Flowers & Bikes

Loes Heerink, fotógrafa

Patience

Paciencia…; la toma perfecta. Parece una premisa consustancial a la práctica fotográfica. Pero en más de una ocasión la espera de ese encuentro condiciona la totalidad del proyecto en cuestión. Inseparables, la idea no puede florecer hasta la aparición precisa y deseada. Así opera el trabajo de la fotógrafa neerlandesa Loes Heerink. Como un ritual, ella esperaba desde un puente para poder captar el paso de un vendedor de flores vietnamita. Paciencia…; la calle es gris —las horas también—, pero entonces el lente atrapa a la ráfaga de color de las mercancías, y así cobra color y sentido la totalidad del proyecto. Heerink visibiliza pautas en la vida que pasan desapercibidas para el espectador común. En este caso, flores y bicicletas.

Loes Heerink - Apócrifa Art Magazine

La espera no añade un falso valor anecdótico a la pieza. Ella más bien supone una marcha contracorriente a los movimientos habituales: un giro artístico. El arte suspende la temporalidad cotidiana y nos desvía del cauce de la rutina mediante otras prácticas que no corresponden a las exigencias e imposiciones de una sociedad tecnócrata que nos hace esperar como consumidores, pero no como creadores. En una cultura de la inmediatez, en el que un sector poblacional puede obtener el producto deseado con tan solo apretar un botón, las fotografías de vendedores de flores revierten el sentido del deseo voraz e instantáneo: uno no obtiene lo que desea sino hasta que la casualidad lo dicta.

Composition

Las fotografías de Heerink son, en primer lugar, la puesta en escena de un ejercicio metacompositivo. ¿Por qué?
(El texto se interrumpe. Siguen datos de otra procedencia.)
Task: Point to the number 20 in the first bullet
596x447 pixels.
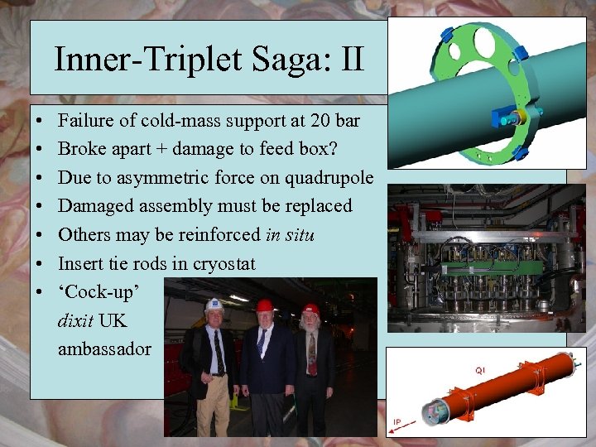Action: (313, 121)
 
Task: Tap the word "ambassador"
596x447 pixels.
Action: (104, 349)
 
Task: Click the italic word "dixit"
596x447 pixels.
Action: (75, 321)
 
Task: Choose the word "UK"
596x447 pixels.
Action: (113, 321)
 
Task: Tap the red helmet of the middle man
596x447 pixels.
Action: (265, 305)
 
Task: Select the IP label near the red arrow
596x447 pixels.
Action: (397, 422)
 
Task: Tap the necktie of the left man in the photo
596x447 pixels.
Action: (219, 353)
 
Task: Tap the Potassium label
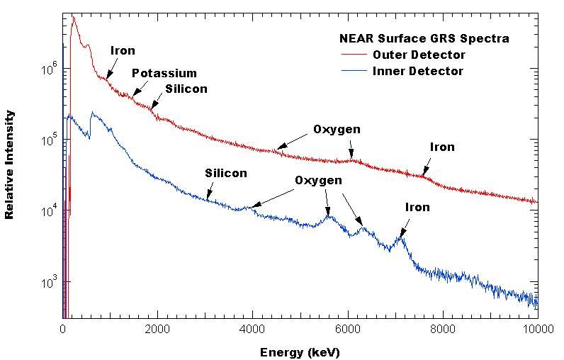[x=164, y=74]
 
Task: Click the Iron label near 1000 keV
[x=123, y=50]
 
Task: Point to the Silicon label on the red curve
[x=186, y=89]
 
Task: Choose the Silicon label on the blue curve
[x=226, y=173]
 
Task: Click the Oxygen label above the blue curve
[x=319, y=181]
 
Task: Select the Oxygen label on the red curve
[x=337, y=130]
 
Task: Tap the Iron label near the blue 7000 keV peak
[x=417, y=208]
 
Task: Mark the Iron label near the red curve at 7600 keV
[x=442, y=147]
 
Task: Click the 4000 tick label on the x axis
[x=252, y=328]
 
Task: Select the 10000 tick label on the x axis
[x=537, y=328]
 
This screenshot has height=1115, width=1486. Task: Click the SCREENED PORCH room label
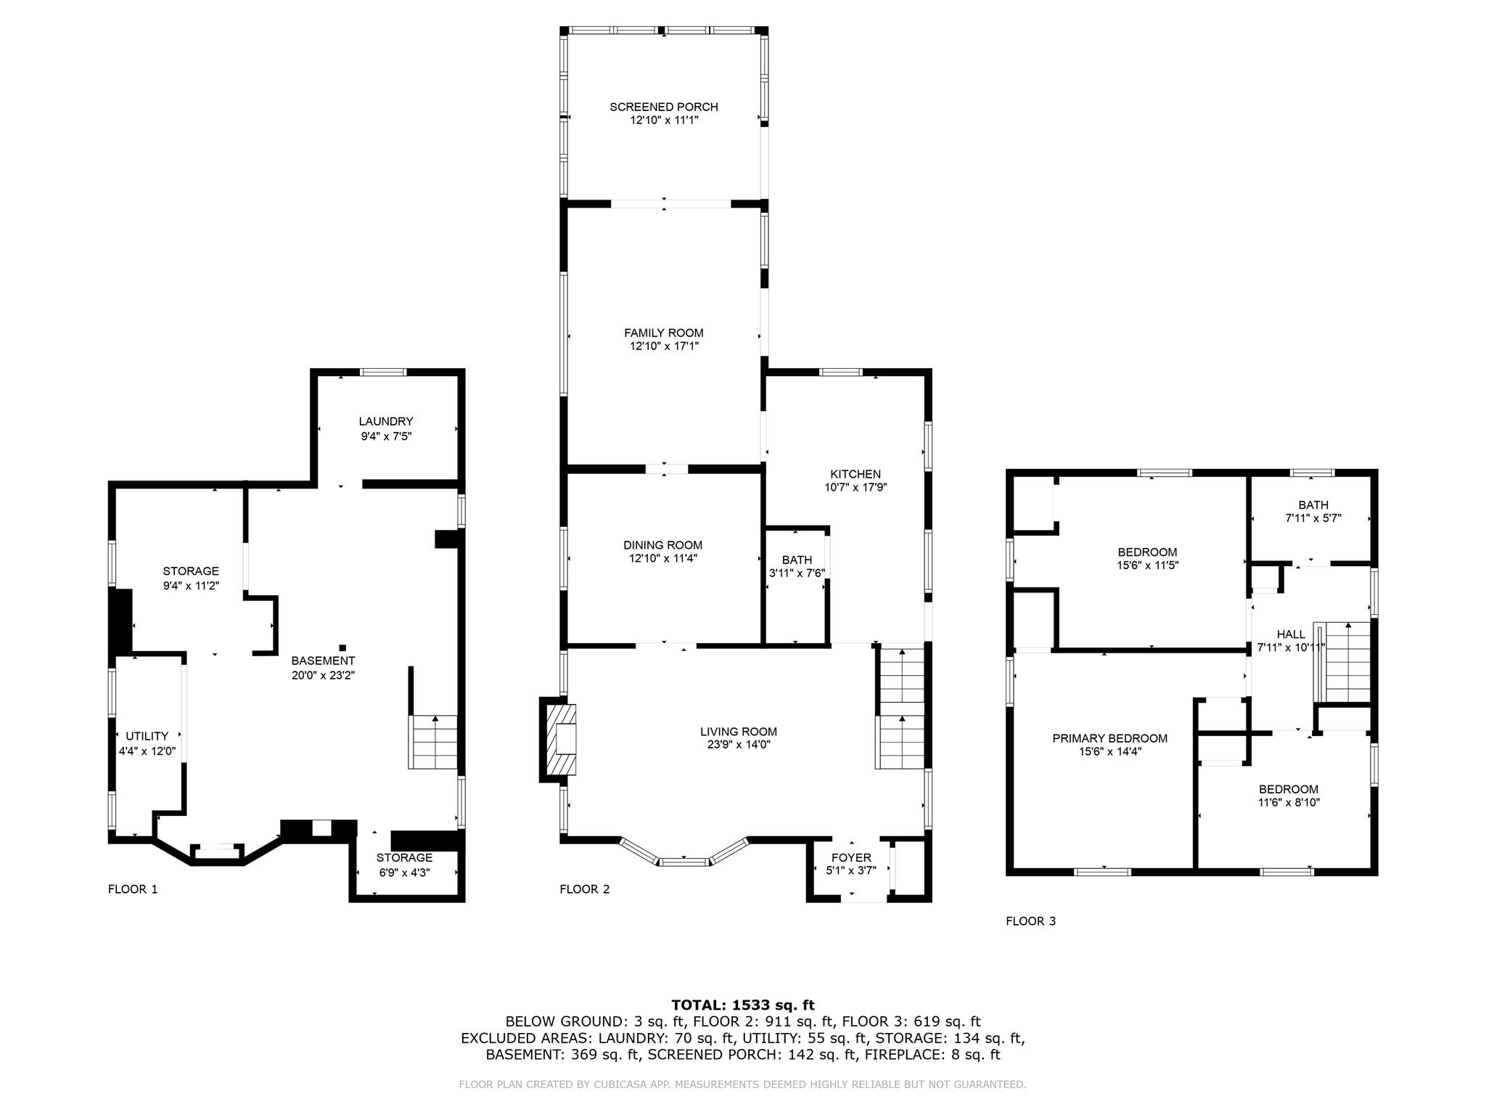(x=664, y=107)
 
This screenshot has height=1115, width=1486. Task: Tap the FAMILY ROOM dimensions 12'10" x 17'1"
(x=664, y=346)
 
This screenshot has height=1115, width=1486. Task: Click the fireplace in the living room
(x=558, y=740)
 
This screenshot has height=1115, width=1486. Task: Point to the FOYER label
(x=851, y=858)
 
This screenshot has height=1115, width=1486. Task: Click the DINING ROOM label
(x=662, y=545)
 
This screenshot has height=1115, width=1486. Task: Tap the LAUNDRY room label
(x=386, y=421)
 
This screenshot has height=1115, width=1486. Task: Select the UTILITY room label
(x=147, y=736)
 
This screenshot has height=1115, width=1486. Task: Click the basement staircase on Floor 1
(x=434, y=742)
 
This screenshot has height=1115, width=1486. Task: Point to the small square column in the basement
(x=342, y=648)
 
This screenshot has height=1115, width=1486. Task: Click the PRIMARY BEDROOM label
(x=1110, y=738)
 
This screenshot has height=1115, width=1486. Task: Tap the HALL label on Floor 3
(x=1291, y=634)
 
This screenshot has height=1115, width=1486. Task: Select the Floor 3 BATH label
(x=1313, y=505)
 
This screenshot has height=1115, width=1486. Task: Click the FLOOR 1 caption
(x=133, y=889)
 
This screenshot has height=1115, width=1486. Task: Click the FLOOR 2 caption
(x=585, y=889)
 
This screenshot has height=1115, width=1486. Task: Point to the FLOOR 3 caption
(x=1030, y=921)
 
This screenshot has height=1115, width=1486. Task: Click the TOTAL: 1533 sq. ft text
(x=743, y=1005)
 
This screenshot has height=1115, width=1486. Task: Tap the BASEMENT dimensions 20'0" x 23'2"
(x=323, y=675)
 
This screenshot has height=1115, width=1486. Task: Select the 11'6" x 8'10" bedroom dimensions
(x=1289, y=803)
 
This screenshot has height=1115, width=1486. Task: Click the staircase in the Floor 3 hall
(x=1343, y=662)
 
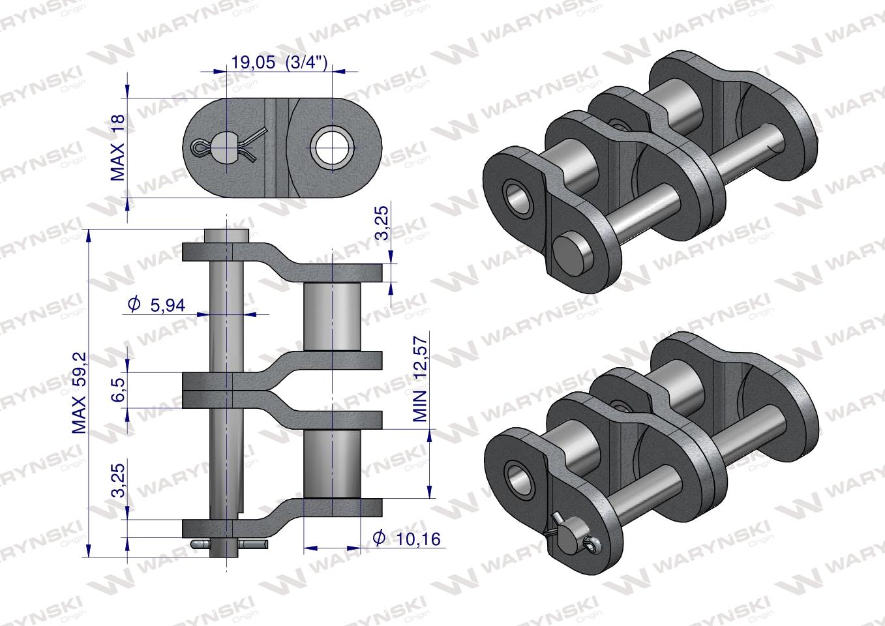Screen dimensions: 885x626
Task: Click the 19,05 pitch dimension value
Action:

El vendedor ha dispuesto su mercancía con practicidad, sin duda, a fin de que su medio de transporte pueda sostenerse y balancearse. Pero no podemos negar que dispone la mercancía de forma vistosa y atractiva para el comprador. Heerink, con el uso del plano cenital, obtiene la panorámica que el vendedor no puede conseguir de sus las flores y vegetales que día con día comercia.
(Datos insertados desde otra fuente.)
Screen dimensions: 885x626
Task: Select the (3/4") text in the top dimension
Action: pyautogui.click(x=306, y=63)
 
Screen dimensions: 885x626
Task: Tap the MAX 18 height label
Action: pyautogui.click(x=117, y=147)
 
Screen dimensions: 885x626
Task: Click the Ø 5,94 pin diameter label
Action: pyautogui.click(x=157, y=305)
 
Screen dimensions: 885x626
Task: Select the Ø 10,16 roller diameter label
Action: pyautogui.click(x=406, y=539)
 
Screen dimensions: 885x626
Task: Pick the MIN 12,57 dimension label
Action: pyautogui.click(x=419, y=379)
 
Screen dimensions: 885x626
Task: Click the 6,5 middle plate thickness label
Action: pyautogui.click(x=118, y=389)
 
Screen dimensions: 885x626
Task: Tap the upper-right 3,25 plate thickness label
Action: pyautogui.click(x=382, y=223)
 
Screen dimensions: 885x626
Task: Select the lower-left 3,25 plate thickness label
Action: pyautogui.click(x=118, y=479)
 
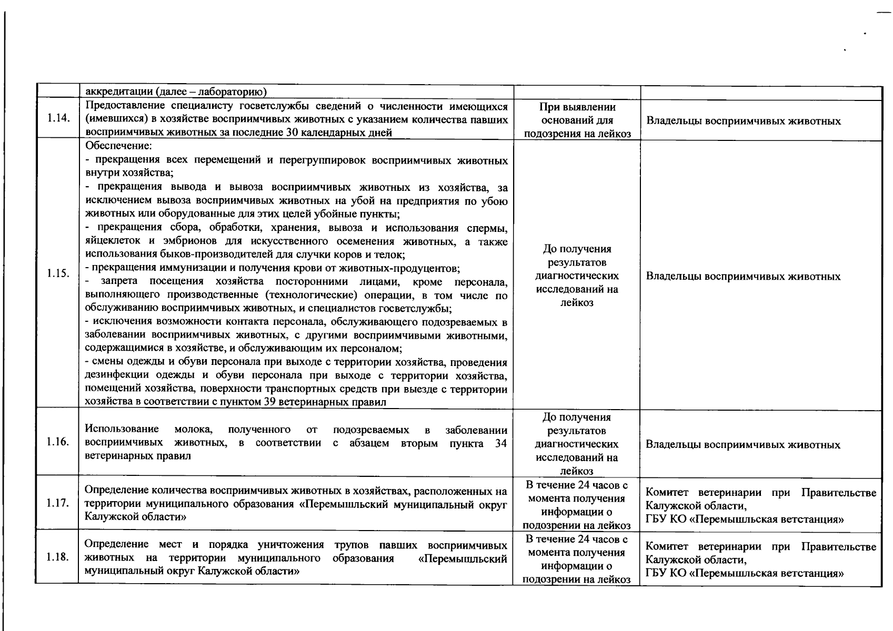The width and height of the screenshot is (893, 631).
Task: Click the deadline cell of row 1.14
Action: coord(577,120)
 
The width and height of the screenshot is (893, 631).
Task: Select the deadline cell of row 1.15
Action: coord(577,276)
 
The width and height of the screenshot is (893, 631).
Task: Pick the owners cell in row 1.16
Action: coord(743,445)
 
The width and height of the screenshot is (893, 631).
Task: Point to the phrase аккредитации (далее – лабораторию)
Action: coord(176,93)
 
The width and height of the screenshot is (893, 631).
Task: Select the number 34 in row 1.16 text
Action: coord(501,443)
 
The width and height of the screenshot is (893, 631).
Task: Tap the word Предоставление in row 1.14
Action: coord(122,107)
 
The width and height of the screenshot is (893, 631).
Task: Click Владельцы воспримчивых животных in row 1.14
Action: coord(743,121)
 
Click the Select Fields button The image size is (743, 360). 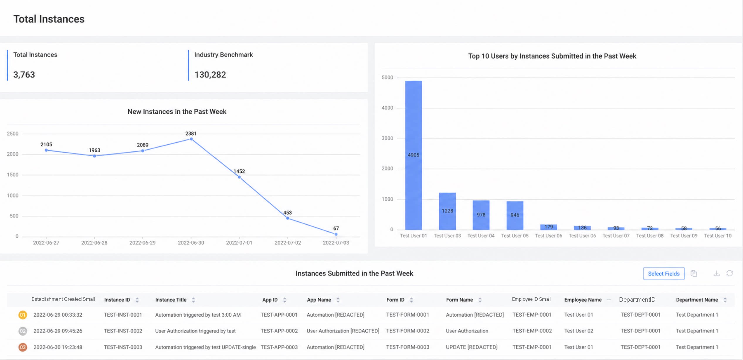(x=664, y=274)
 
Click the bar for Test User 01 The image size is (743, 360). (x=413, y=155)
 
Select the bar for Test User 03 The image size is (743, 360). (x=447, y=211)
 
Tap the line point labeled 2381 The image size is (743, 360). (x=191, y=139)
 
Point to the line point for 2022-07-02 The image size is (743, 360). (x=288, y=218)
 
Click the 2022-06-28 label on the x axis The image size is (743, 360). (x=94, y=243)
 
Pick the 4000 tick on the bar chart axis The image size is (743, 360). (x=387, y=108)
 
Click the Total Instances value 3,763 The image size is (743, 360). (x=24, y=75)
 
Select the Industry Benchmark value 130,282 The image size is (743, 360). (x=210, y=75)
El ángulo insospechado del fotografiado (otra premisa elemental de la labor fotográfica). Situado perfectamente en el centro del espacio fotográfico, el vendedor de flores acapara una considerable porción de la imagen, mientras que el resto de la superficie la domina el gris del asfalto. Es fácil establecer asociaciones metafóricas. Flor: fugacidad, velocidad, transitoriedad. Gris: permanencia, estabilidad, lo que no perece. El arte también invierte esos términos y los intercambia entre ambos elementos. La flor se eterniza, permanece; es el asfalto lo transitorio.

Flowers on Motion

Habría que ahondar un poco más en la significación de las flores, olfatear sus lenguajes secretos, para rehuir al lugar común… Entenderla culturalmente. Al arte occidental a grandes rasgos no le es en absoluto ajeno el acontecimiento floral. Pensemos en la proliferación de minucias florales de Rubens con su densa cualidad alegórica y religiosa. Pensemos en los divertimentos poéticos de los siglos de oro: en la imaginería de los jardines y los juegos florales del barroco. Los siglos pasan y la flor sigue ahí. Huidobro y Stein la reafirman desde la plasticidad del verbo. Lorca subtitula una de sus obras como El lenguaje de las flores.
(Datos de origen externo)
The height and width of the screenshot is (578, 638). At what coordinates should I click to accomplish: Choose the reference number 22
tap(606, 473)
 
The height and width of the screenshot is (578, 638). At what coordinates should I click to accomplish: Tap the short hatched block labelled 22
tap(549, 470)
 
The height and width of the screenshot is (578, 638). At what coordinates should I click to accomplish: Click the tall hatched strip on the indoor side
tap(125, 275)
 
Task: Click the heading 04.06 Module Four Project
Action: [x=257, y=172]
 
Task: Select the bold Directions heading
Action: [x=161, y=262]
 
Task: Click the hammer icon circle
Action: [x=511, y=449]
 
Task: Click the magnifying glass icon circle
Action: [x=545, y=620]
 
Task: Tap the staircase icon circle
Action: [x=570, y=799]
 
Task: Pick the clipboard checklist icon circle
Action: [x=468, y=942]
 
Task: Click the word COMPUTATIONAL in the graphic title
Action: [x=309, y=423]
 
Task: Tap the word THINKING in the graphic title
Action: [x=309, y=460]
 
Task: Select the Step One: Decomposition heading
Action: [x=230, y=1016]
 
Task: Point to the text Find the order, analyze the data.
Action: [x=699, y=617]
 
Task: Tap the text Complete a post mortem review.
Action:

Una de las grandes novelas literarias modernistas más celebres —punto álgido de la narrativa lírica anglosajona— arranca con una premisa floral: Mrs Dalloway de Virginia Woolf (Mrs Dalloway said she was buying the flowers herself…). A través de un acontecimiento perfectamente cotidiano se desata un viaje interior en la conciencia de los protagonistas. Y no solo eso: el acto de comprarlas ella misma —puntillismo nada gratuito de parte de la voz que narra— supone una reafirmación de la voluntad. La flor es, en cierto sentido, un tema desgastadísimo en la literatura, pero no marchito.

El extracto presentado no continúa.